Услышав грубое слово, Сырма испуганно сжалась, но Гулиза в ослеплении злости и боли ничего не замечала.
— А я? С чем я осталась? Всё пустое. Несколько часов — уроки труда, вот и всё. Я, ни разу в жизни ничего не сшившая даже для себя, я сейчас учу эту малышню кроить и шить. У таких, как я, у отмеченных знаком несчастья, всё так и уходит, утекает сквозь пальцы. Но должна же быть в мире какая-то справедливость, должна ведь и я получить свой кусочек счастья! Разве есть в этом справедливость, если я так и состарюсь, не получив мужа, не родив ребёнка! И вот сейчас всё так повернулось, что как раз в этом деле я не могу обойтись без твоей помощи...
— Моей?! Если это так... всё, что в моих силах, я, конечно... не пожалею себя ради твоего счастья! — Сырма соглашалась, торопясь, захлебываясь словами, и всё дрожала, всё дрожала мелкой дрожью.
— Да, да, ни к чему ходить вокруг да около. Так получилось, судьба свела нас, и ты должна отойти... отстраниться. Ты знаешь, за тобой ухаживает один человек... правда, он не твой ровесник, старше тебя...
«Я знала, я знала... — молнией пронзило сознание Сырмы, — я чувствовала с самого начала, с чем она пришла, только боялась отчётливо сказать себе...»
-...Но если верить его словам, ты как будто неравнодушна к нему...
— Неравнодушна? — переспросила Сырма, стараясь чтобы голос её не дрожал.
— Да.

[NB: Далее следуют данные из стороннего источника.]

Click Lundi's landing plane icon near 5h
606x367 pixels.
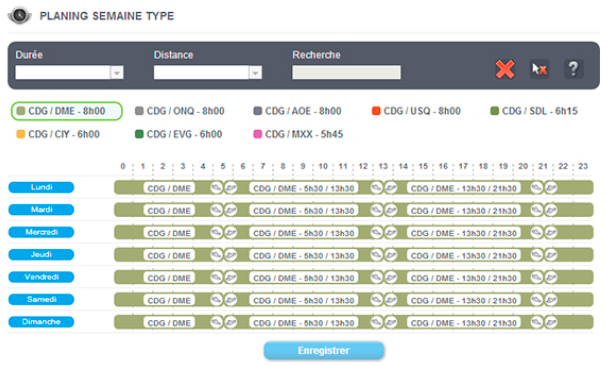click(x=216, y=188)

Он сам так сказал, чего уж тут скрывать. Признался мне... потому что у нас сейчас с ним такие отношения...
Сырма поняла. Однако внешне ничем не выдала себя, даже мелкая дрожь, что всё время била её, вдруг утихла, прекратилась. Не ответила ничего Гулизе, лишь застыла, окаменела.
Но Гулиза и не ждала ответа, не интересно ей было.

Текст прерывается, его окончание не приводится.